Abstract Background The cardioprotective ability of n-3 polyunsaturated fatty acids (PUFAs) is controversial. Most studies suggest a specific role for PUFAs in cardioprotection from ischemic heart disease (IHD). However, few studies have used genetic biomarkers of n-3 PUFAs to examine their potential relationships with IHD. This study aimed to use Mendelian randomization to evaluate whether genetically-predicted n-3 PUFAs affect IHD and cardiometabolic risk factors (CRFs). Methods Genetic variants strongly (p < 5 × 10–8) and independently (r2 > 0.1) associated with n-3 PUFAs were derived from the CHARGE Consortium (including 8,866 subjects of European ancestry) and were used as instrumental variables (IVs) for evaluating the effect of n-3 PUFAs, including α-linolenic acid (ALA), docosapentaenoic acid (DPA), docosahexaenoic acid (DHA), and eicosapentaenoic acid (EPA).
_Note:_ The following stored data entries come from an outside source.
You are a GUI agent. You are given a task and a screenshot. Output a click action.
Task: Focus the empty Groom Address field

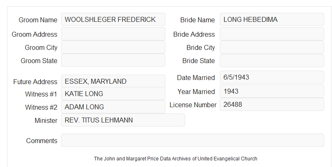113,34
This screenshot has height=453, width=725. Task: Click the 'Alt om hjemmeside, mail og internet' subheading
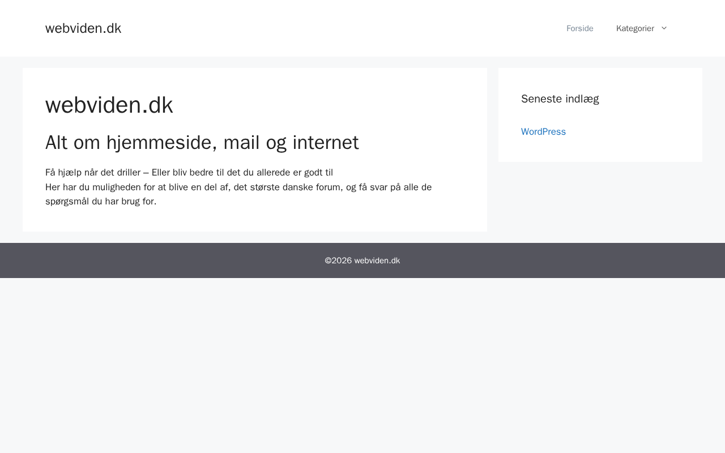coord(202,143)
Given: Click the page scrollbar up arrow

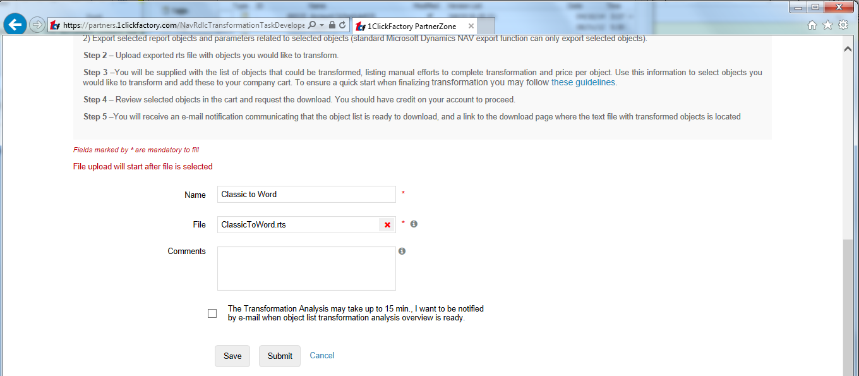Looking at the screenshot, I should (848, 49).
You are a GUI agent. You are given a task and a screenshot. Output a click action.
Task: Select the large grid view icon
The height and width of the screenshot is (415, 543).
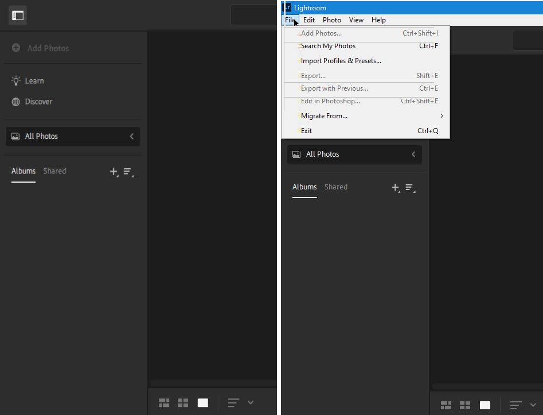click(164, 402)
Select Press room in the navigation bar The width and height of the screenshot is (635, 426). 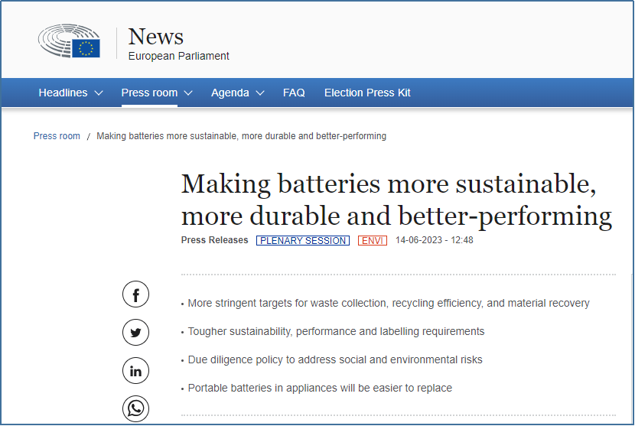pos(149,93)
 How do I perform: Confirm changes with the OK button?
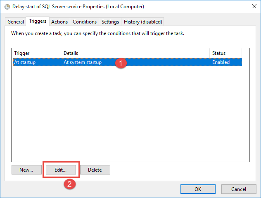[198, 189]
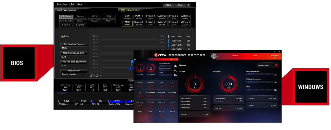Select the CPU 1 fan button
The width and height of the screenshot is (331, 130).
127,17
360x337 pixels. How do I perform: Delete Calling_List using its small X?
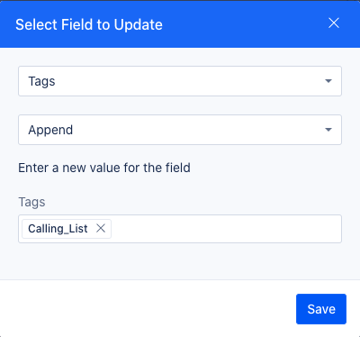(x=101, y=229)
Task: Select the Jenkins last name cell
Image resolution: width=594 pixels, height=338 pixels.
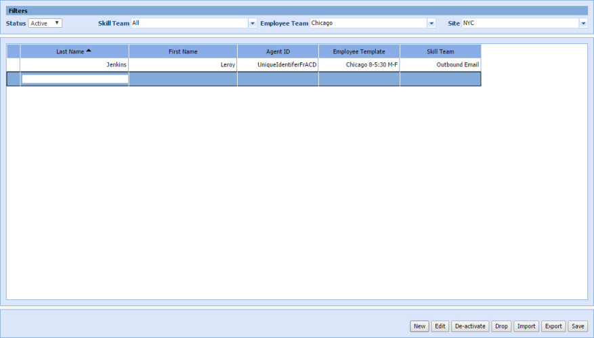Action: click(75, 65)
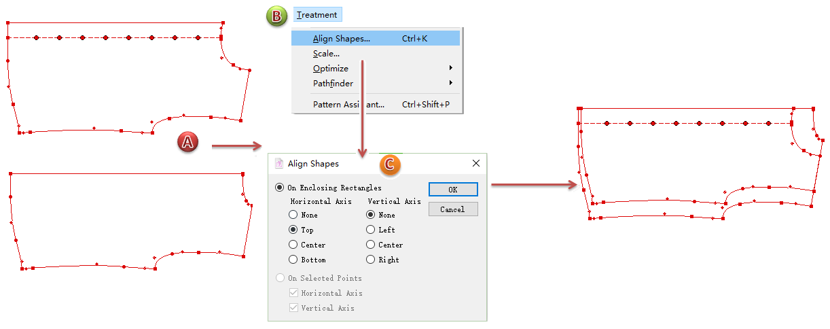Viewport: 830px width, 329px height.
Task: Open the Treatment menu
Action: [x=317, y=15]
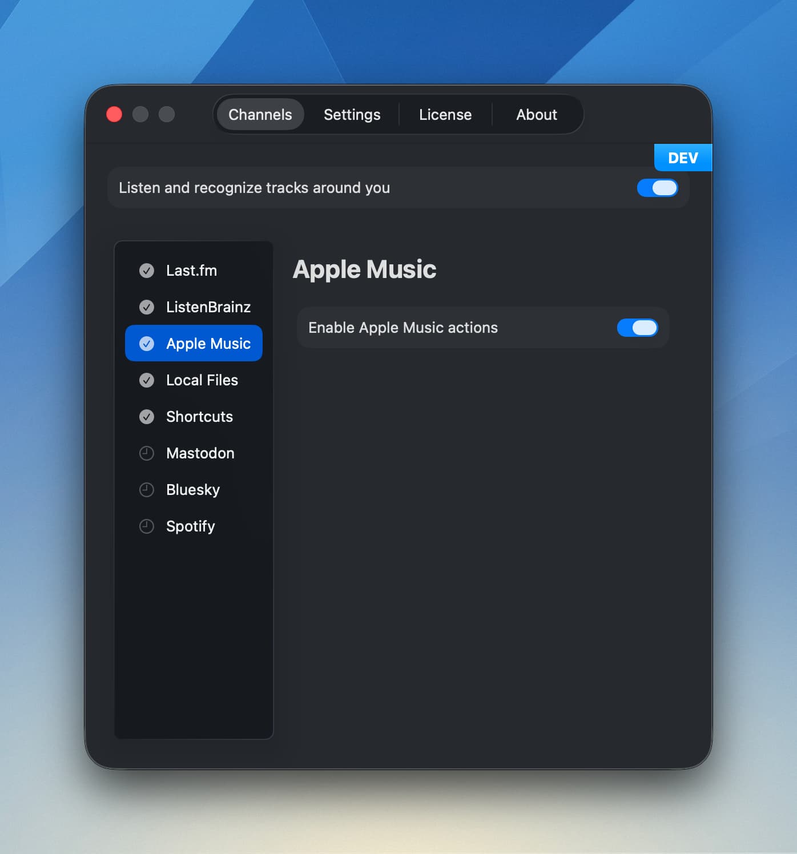Toggle listen and recognize tracks switch
This screenshot has width=797, height=854.
(x=657, y=188)
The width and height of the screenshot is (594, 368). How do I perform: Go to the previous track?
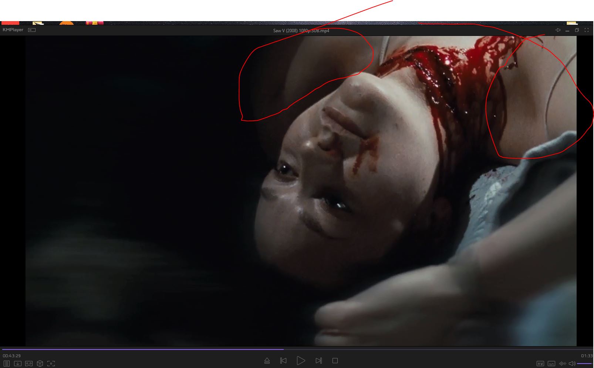[x=283, y=361]
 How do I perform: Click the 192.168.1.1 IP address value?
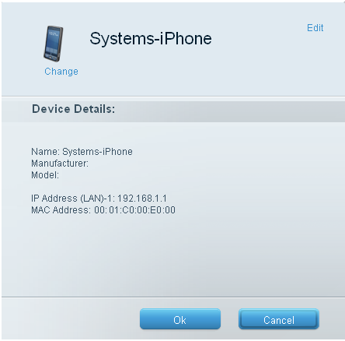click(x=142, y=199)
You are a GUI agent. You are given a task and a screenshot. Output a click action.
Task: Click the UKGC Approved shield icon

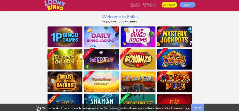[145, 5]
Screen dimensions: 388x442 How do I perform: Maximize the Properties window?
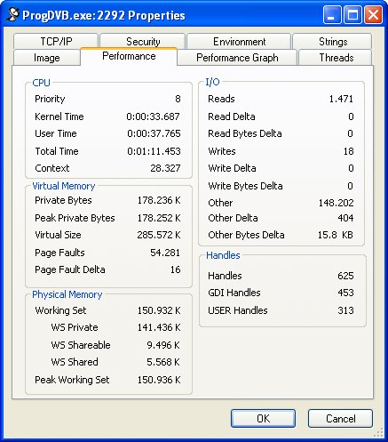coord(352,15)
Data on the associations between the IVs and IHD, myocardial infarction, and CRFs (including diabetes, lipids, blood pressure, body mass index, and waist-to-hip ratio (WHR)) were obtained from the UK Biobank SOFT CAD GWAS with the CARDIoGRAMplusC4D 1000 Genomes-based GWAS (113,937 IHD cases and 339,115 controls), the Myocardial Infarction Genetics and CARDIoGRAM Exome consortia (42,335 MI cases and 78,240 controls), the DIAbetes Genetics Replication And Meta-analysis consortium (26,676 diabetes mellitus cases and 132,532 controls), the Global Lipids Genetics Consortium (n = 196,475), the International Consortium for Blood Pressure (n = 69,395), and the meta-analysis of GWAS for body fat distribution in the UK Biobank and Genetic Investigation of Anthropometric Traits (n = 694,649). Results Genetically-predicted higher ALA was associated with lower risk of IHD, type 2 diabetes (T2D), and lower serum lipids. The effect size per 0.05-unit increase (about 1 standard deviation) in plasma ALA level) was − 1.173 (95% confidence interval − 2.214 to − 0.133) for IHD. DPA and EPA had no association with IHD but were associated with a higher risk of T2D, higher levels of lipids or WHR. DHA had no association with IHD or CRFs. Conclusions Our study suggests a benefit of ALA for IHD and its main risk factors. DHA, DPA, and EPA had no association with IHD but were partly associated with increasing cardiometabolic risk factors.